Caking bergantung pada aktivitas air, waktu, dan suhu serta berhubungan
dengan fenomena hancurnya bubuk oleh gaya grafitasi. Tahapan dalam caking meliputi bridging,
aglomerasi, pemadatan, dan liquefaction. Faktor-faktor yang diketahui mempengaruhi kinetika caking
dapat dipengaruhi oleh bubuk itu sendiri (distribusi ukuran partikel, higroskopisitas dan
muatan partikel, keadaan bahan, kotoran) dan faktor eksternal seperti suhu, kelembaban relatif dan
tekanan mekanik. Untuk mempertahankan sifat-sifat aliran yang tepat dari bubuk dan
mencegah penggumpalan serbuk, dapat diterapkan: (a) pengeringan hingga kadar air yang
rendah, (b) pengkondisian bubuk pada kelembaban atmosfer rendah dan kemasan dengan
permeabilitas rendah (c) penyimpanan pada suhu rendah, (d) penggunaan dessicant pada
kemasan, (e) aglomerasi, dan (f) panambahan anti-caking agent.
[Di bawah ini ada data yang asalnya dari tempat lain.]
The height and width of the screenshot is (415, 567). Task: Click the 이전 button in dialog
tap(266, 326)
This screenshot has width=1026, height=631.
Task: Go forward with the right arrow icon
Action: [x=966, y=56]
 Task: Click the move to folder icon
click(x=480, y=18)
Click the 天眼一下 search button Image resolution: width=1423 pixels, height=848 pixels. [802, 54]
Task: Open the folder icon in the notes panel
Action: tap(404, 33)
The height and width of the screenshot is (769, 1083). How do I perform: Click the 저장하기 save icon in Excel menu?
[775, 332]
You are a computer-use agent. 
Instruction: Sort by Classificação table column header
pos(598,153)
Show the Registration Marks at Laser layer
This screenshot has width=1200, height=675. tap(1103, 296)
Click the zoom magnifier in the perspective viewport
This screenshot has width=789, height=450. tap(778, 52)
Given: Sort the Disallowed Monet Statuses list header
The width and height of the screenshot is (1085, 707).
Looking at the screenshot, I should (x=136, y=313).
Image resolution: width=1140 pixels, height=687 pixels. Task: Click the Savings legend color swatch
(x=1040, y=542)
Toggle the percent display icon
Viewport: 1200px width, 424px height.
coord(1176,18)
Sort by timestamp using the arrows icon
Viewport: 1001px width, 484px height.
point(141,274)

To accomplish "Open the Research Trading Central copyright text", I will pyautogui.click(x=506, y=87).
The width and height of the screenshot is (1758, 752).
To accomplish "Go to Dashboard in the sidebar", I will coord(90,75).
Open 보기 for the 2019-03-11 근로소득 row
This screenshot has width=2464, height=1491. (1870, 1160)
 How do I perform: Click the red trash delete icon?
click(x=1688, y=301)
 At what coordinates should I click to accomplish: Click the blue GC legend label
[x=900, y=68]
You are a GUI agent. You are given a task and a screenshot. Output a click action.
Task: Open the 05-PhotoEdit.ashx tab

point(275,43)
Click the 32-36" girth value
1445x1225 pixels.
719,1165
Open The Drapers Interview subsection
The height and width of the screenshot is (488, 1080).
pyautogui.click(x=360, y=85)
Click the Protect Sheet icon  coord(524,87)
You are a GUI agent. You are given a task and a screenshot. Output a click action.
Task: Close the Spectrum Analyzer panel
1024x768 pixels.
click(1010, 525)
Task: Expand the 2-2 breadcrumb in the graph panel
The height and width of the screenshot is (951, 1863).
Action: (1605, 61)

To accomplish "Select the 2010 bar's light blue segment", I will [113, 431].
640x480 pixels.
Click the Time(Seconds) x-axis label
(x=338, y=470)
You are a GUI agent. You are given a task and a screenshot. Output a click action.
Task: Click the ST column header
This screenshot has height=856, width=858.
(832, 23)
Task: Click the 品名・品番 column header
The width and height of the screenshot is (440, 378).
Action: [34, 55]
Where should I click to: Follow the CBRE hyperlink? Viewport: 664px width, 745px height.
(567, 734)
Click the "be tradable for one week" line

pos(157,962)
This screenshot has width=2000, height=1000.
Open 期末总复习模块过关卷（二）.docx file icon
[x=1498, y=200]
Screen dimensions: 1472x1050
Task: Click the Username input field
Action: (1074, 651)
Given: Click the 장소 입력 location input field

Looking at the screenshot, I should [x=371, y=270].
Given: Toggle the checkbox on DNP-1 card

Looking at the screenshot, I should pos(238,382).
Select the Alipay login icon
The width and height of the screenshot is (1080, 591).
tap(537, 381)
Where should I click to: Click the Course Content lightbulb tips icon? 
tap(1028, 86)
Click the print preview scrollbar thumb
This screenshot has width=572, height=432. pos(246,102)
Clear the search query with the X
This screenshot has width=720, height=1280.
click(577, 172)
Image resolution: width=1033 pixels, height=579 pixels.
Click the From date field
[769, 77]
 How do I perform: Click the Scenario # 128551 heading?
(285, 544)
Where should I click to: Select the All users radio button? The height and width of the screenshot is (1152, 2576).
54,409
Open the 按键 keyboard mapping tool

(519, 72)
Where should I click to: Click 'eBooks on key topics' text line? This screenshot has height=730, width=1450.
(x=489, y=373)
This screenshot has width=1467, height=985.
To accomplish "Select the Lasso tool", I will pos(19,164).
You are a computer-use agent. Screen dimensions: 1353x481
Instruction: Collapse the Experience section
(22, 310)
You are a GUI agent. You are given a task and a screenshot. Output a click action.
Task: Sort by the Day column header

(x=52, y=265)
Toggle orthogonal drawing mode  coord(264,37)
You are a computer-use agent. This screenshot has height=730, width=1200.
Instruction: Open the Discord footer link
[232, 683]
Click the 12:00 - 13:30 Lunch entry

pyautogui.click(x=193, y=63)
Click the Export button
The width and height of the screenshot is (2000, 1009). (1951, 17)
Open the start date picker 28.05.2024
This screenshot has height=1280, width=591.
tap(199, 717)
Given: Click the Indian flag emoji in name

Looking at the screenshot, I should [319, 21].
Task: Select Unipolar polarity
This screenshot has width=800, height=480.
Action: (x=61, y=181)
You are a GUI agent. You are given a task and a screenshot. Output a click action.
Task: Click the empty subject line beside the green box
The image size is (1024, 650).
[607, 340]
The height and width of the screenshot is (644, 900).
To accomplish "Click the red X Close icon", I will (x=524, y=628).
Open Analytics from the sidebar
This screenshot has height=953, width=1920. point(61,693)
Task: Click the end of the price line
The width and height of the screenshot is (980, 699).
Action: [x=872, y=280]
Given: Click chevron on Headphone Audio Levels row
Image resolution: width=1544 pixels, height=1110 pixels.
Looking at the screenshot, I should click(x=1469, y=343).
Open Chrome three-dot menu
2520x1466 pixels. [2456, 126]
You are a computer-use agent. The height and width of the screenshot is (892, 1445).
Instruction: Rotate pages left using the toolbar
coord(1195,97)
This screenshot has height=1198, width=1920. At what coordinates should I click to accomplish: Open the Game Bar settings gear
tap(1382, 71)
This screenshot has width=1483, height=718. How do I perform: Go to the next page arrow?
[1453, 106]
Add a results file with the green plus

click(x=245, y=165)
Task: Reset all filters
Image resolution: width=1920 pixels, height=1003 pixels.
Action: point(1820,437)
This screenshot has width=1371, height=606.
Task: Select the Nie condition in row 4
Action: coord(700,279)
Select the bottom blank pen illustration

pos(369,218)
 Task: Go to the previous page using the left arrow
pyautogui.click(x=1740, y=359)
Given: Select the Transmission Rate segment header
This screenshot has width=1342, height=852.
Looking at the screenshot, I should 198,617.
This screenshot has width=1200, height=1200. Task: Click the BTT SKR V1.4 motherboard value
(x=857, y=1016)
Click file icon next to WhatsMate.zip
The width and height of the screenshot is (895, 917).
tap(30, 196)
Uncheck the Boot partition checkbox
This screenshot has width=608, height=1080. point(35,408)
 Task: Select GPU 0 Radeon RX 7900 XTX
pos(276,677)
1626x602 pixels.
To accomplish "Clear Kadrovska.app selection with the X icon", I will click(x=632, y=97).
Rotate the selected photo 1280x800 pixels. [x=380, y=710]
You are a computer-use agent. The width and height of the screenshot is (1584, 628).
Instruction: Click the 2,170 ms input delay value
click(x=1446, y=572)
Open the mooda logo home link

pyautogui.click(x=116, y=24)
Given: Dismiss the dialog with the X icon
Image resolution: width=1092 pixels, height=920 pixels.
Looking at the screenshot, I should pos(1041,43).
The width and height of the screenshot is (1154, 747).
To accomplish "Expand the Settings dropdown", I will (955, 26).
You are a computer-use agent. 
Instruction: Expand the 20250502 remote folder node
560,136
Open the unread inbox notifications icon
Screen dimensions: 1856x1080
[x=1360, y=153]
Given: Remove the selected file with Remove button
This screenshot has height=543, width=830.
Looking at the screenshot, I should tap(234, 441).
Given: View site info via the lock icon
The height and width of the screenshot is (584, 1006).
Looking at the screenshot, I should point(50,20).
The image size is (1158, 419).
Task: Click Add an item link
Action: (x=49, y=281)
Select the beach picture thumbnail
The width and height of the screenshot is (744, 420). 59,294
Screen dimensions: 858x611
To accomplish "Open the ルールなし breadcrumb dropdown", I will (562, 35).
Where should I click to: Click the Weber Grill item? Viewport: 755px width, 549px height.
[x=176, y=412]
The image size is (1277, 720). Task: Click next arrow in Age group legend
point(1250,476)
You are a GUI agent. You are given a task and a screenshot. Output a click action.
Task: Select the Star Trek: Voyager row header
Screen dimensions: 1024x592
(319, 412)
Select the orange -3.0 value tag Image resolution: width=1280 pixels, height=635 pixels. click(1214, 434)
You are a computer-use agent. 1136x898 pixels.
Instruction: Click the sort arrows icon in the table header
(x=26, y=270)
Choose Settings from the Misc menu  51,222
Anti-caking agent adalah bahan makanan yang ditambahkan ke bubuk higroskopis untuk
meningkatkan kemampuan aliran serta menghambat penggumpalan. Anti-caking yang baik dapat
bersaing dengan bubuk inti dalam penyerapan kelembaban sehingga
mengurangi higroskopisitas dan kecenderungan untuk menggumpal. Bahan-bahan ini dari menyerap
dan melindungi bahan pangan dengan menyerap uap air dalam jumlah yang besar dengan daya ikat
yang tinggi, sehingga dapat menekan Aw pada kadar air yang relatif tinggi (Anonim,
2006). Aluminum calcium silicate, Calcium silicate, Magnesium silicate, Sodium aluminosilicate,
Sodium calcium aluminosilicate, Tricalcium silicate merupakan anti-caking yang tercatat sebagai
bahan tambahan Generally Recognized As Safe (GRAS). GRAS merupakan setiap zat
yang sengaja ditambahkan pada makanan adalahmakanan aditif, yang ditinjau premarket dan
persetujuan oleh FDA(Food and Drug Administration),kecuali substansi yang umumnya diakui
oleh ahli dan telah cukup terbukti aman di bawah kondisipenggunaan yang
dimaksudkan, terkecuali penggunaansubstansi yang dinyatakan dikecualikan dari
definisi aditif makanan (US Food and Drug Administration, 2004).